Collected data:
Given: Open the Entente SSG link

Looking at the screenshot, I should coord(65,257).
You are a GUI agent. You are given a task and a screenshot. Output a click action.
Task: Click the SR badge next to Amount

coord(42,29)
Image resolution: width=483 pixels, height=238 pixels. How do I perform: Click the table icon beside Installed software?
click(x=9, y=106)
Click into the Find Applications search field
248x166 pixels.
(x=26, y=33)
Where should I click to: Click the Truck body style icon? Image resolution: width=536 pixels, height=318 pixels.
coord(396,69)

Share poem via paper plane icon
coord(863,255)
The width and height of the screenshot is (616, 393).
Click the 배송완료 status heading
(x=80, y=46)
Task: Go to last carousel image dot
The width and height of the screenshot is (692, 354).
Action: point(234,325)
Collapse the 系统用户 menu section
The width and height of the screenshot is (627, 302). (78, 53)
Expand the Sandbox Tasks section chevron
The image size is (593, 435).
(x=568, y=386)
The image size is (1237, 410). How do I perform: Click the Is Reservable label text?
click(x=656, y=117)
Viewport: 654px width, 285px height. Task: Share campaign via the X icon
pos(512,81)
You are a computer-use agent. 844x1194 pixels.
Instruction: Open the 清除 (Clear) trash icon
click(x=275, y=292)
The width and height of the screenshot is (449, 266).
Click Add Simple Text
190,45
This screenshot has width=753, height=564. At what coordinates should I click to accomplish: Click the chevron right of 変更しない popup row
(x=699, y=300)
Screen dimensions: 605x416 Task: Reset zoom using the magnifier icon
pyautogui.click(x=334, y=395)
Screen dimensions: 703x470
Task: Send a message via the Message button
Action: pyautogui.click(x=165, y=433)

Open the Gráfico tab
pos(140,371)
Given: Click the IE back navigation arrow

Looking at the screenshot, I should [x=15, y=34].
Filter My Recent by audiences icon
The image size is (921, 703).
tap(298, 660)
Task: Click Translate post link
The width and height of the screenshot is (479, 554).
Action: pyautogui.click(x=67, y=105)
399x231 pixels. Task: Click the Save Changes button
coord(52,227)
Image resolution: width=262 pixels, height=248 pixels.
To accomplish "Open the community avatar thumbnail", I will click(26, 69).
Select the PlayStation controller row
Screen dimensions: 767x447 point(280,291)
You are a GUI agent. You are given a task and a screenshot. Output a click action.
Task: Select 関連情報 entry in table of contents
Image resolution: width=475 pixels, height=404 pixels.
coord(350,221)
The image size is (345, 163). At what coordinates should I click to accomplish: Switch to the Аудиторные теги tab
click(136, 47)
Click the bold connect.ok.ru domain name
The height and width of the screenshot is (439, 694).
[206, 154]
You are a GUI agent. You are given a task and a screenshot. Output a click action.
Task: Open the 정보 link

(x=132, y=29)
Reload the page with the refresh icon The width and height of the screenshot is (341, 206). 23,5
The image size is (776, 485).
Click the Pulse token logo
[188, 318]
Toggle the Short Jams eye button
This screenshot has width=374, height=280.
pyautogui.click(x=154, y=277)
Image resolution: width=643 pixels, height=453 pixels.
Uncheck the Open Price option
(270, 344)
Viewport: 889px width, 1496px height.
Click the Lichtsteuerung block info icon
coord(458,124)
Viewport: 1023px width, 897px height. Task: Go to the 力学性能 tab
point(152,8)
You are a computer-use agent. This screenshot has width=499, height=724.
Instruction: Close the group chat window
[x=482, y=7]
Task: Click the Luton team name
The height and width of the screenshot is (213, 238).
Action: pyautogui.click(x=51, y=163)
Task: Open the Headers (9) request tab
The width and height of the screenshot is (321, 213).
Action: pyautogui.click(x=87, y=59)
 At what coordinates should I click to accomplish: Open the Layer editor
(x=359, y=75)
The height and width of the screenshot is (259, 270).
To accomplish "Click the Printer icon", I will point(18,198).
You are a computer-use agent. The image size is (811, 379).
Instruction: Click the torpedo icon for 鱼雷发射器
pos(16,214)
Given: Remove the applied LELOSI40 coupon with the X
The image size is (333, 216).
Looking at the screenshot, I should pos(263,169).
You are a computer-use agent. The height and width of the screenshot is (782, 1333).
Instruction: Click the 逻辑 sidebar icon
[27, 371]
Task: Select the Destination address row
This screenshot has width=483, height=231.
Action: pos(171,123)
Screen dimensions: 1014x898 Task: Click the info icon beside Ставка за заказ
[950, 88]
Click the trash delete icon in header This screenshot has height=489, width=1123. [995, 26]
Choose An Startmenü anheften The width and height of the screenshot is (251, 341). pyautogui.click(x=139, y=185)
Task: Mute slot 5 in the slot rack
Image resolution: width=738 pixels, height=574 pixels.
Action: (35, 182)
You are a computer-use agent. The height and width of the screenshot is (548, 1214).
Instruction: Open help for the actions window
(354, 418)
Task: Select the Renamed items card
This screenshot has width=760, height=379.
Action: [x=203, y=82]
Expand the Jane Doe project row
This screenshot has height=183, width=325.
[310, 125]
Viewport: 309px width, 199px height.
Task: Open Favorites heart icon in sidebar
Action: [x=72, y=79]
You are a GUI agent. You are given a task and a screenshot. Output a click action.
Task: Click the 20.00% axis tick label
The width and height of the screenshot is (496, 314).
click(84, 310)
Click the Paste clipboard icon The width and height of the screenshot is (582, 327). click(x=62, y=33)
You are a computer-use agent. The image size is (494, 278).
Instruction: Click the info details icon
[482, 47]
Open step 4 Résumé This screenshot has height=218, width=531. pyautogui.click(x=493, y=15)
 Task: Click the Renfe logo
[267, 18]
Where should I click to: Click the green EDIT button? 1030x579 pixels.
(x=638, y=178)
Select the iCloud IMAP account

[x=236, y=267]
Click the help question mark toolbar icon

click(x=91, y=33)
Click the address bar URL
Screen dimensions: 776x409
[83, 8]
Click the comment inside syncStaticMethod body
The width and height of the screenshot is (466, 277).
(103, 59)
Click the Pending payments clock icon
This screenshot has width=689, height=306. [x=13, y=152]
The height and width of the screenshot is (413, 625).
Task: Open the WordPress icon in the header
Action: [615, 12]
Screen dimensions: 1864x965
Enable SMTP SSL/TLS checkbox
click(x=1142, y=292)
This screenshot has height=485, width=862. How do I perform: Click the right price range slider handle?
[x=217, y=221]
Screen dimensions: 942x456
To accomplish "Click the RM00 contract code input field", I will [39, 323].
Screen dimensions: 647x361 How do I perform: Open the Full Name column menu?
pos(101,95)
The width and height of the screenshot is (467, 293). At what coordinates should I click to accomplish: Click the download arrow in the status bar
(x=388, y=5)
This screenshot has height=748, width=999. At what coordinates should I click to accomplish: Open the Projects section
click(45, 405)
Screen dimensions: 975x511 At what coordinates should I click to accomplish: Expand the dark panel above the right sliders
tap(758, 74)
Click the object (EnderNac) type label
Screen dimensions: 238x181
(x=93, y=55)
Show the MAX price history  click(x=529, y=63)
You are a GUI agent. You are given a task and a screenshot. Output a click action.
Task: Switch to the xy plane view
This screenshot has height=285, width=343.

== PROBLEM ==
All that is needed is how many lines of the data contain "computer", stated as a number.

== RESPONSE ==
6